Ken cashes in on Banksy graffiti
Another bad week for London mayor Ken Livingstone - his friend and race advisor Lee Jasper resigned on Tuesday amid allegations of cronyism and misconduct - finally perked up on Thursday night when he raised almost a quarter of a million pounds for his re-election campaign with an auction of works donated by famous artists.
The auction, as previewed on The First Post, saw Ken's friends in the art world rally to his cause. Anthony Gormley, Marc Quinn, Mona Hatoum, Ralph Steadman and street artist of the moment Banksy all donated pieces to the auction.

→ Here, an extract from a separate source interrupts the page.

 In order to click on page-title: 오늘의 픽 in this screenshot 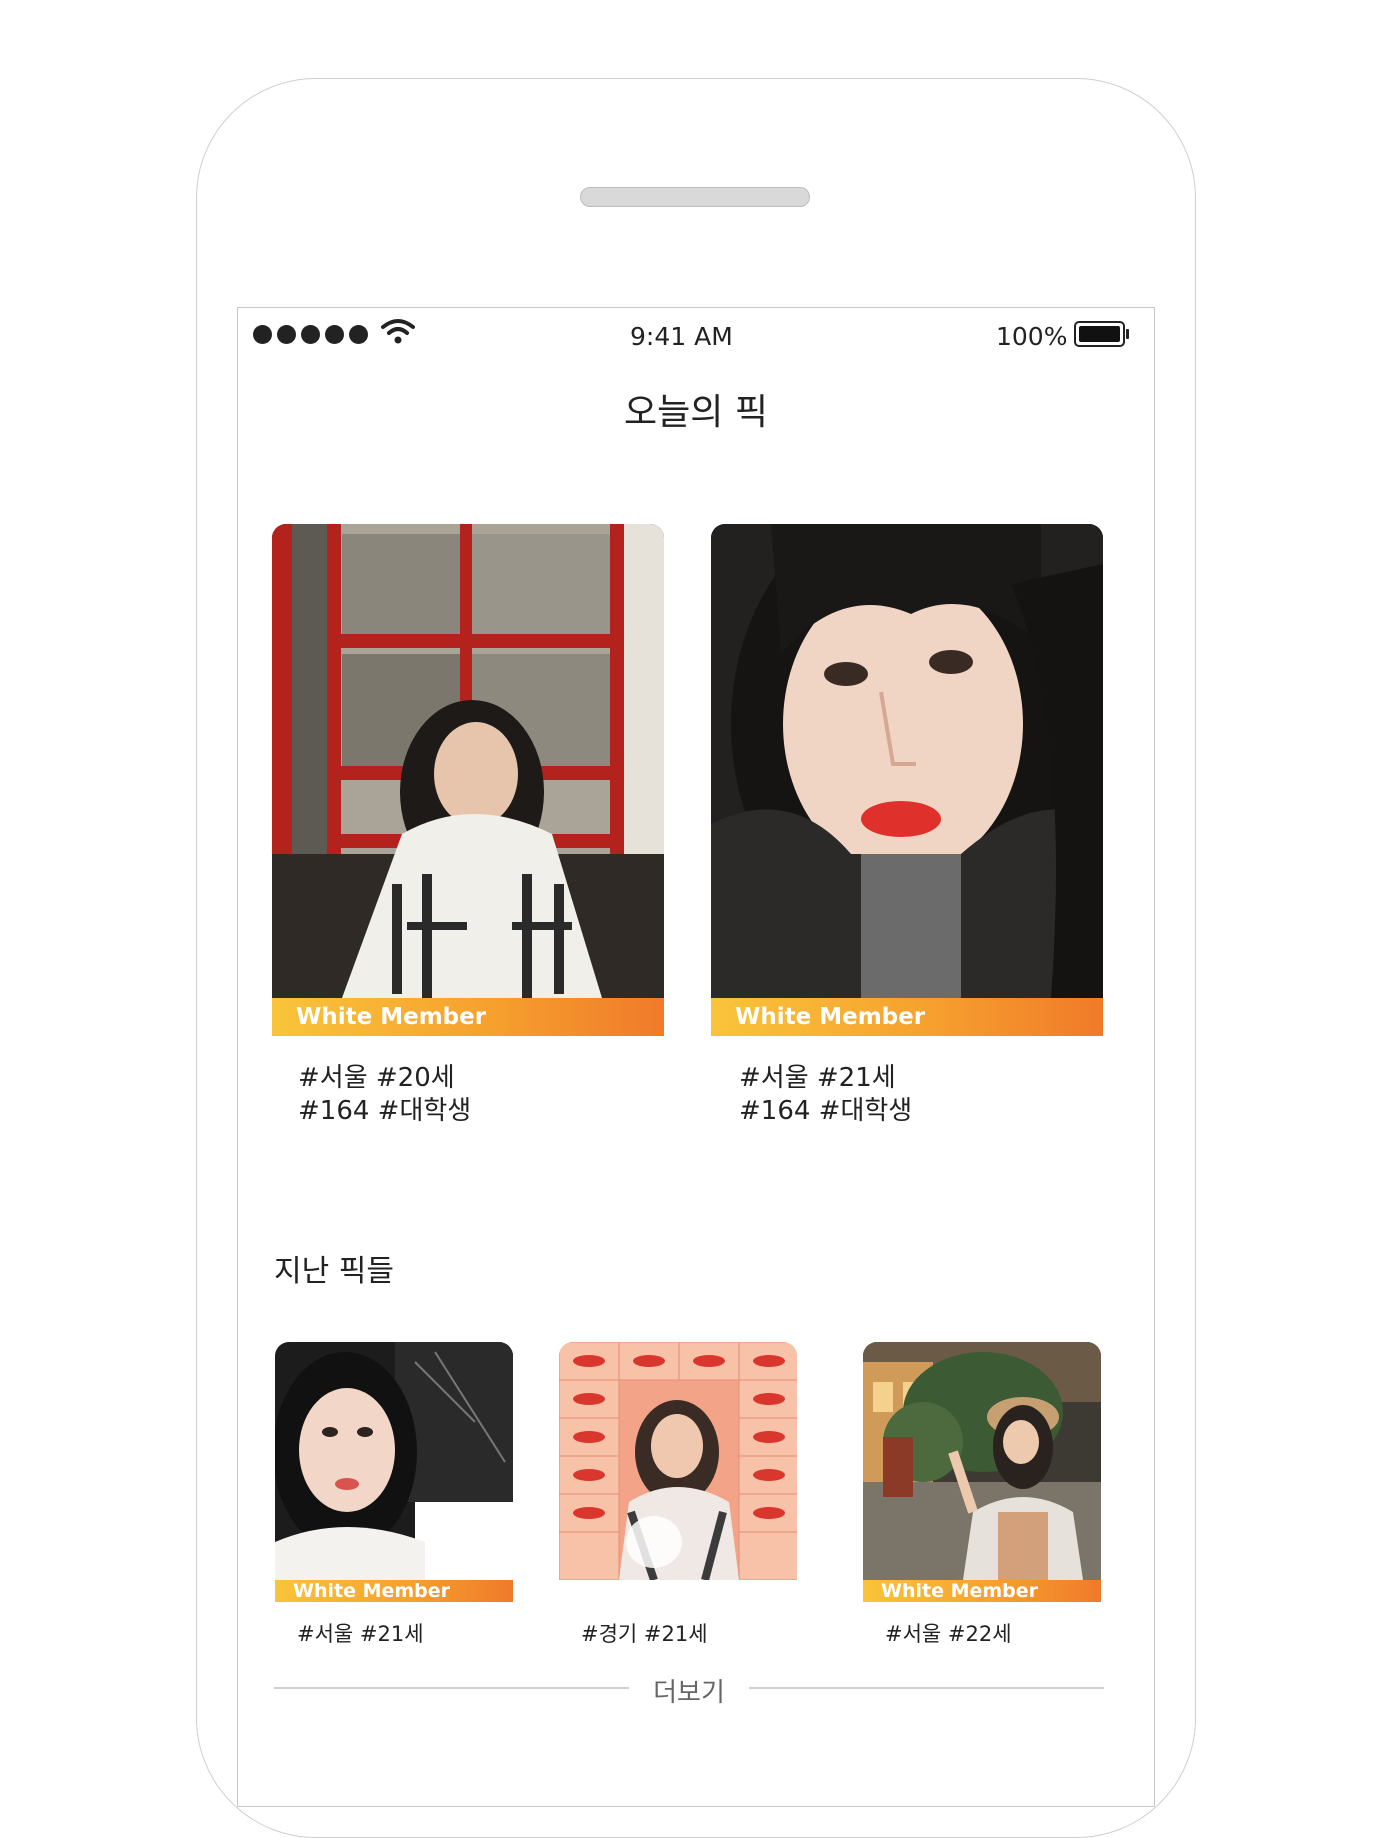, I will do `click(696, 412)`.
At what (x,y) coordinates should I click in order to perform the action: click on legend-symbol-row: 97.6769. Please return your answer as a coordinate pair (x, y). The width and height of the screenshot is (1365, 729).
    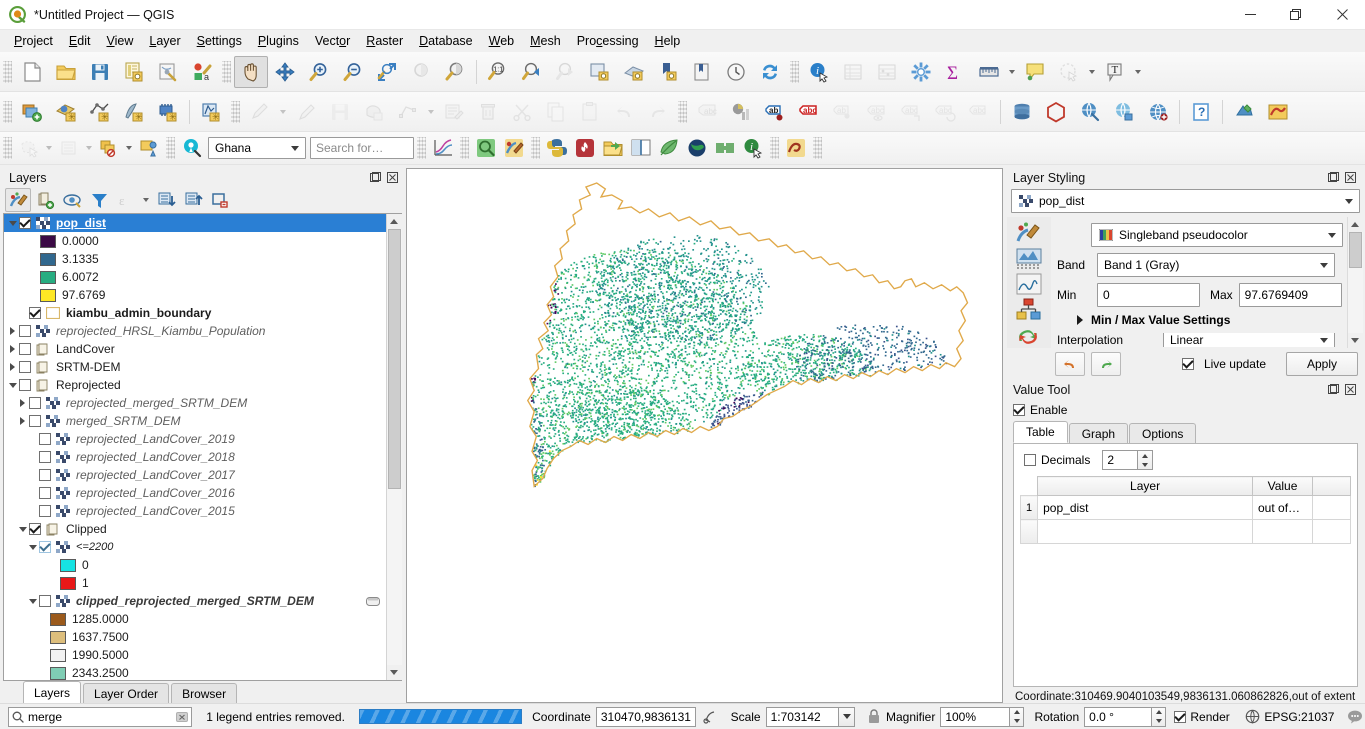
    Looking at the image, I should click on (195, 295).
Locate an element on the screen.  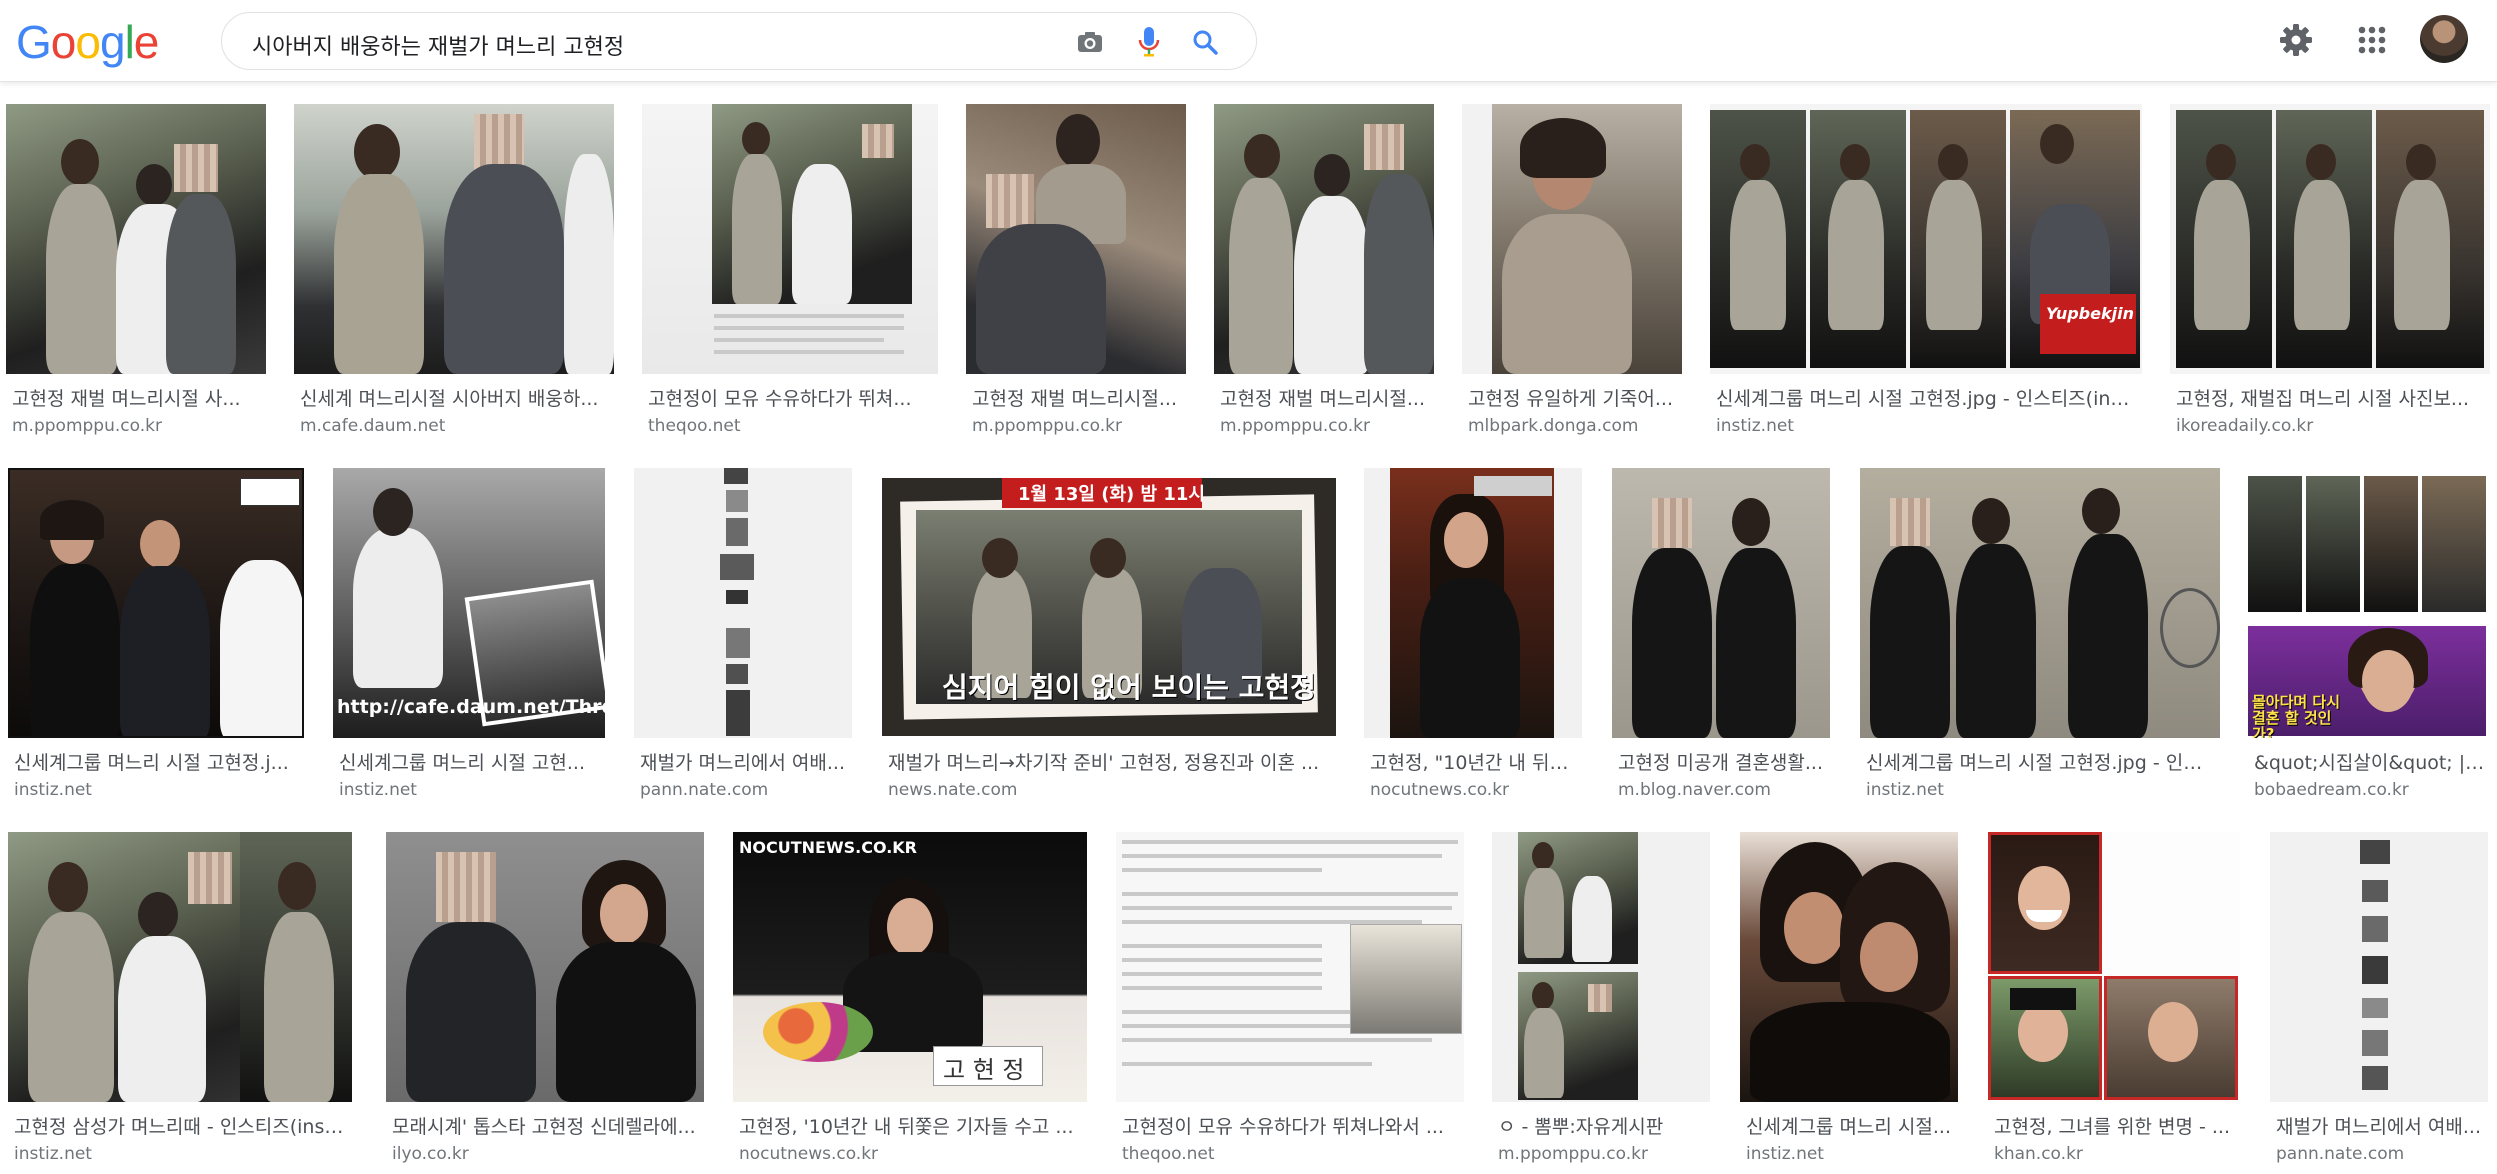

As a result, Ken's campaign received £230,000, most of which came when the Banksy, a painting of two children pledging allegiance to a Tesco bag, went for a staggering £195,000 to an anonymous bidder.
Livingstone himself picked up a Steadman cartoon for £140, and praised the artists involved for helping him to match the spending of his Tory rival, Boris Johnson. "We are allowed to spend up to £1m on campaigning. Boris has got a quarter of a million, so now we've caught up with him."
But the Bansky could return to haunt Livingstone. The work sold last night appears to be an early sketch for a Banksy graffiti that went up on the side of a pharmacy in Islington, north London, this week (pictured above). How Ken will square receiving almost a fifth of his mayoral warchest from a street artist when he has already excoriated graffiti as "the scourge of this city" is anyone's guess.